As a police reporter, Riis’s beat was the crime-ridden streets of the city’s slums, with his camera. Necessity being the mother of invention, Riis discovered a new device had been invented using a mixture of chemicals that was fired from a pistol lamp in cartridges. This was the first flash created for photography, and one that Riis immediate adopted.

“Peddler Who Slept in the Cellar of 11 Ludlow Street,” photo by Jacob A. Riis Museum of the City of New York, Gift of Roger William Riis, 90.13.4.207.

“Jacob A. Riis: Revealing New York’s Other Half” takes us back to New York City of more than a century ago, to a city that was the inspiration for books like “The Gangs of New York.” It was this city that Riis adopted as his own, using his platform at the newspaper to advocate for better housing, reforms in child labor, and better education. His life’s work stands as a testament to what is possible when one is called to serve others.

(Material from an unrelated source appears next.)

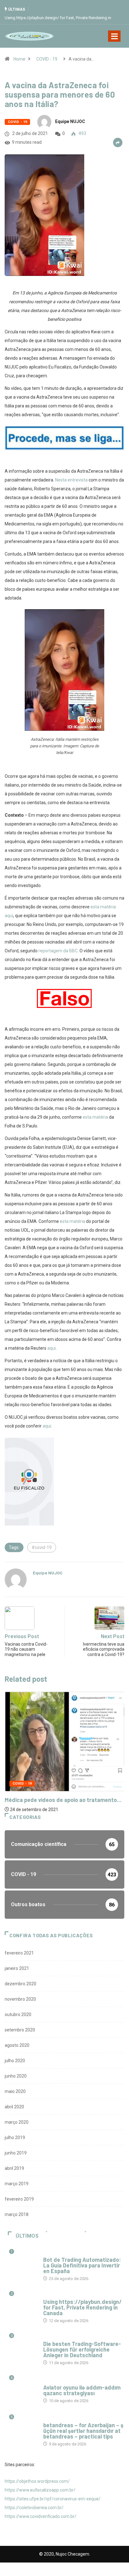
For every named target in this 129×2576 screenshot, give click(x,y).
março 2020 (16, 2122)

“Jacob A. Riis: Revealing New York’s Other Half” is on view at the Museum of the City of New York, NY, now through March 20, 2016.

Miss Rosen is a New York-based writer, curator, and brand strategist. There is nothing she adores so much as photography and books. A small part of her wishes she had a proper library, like in the game of Clue. Then she could blaze and write soliloquies to her in and out of print loves.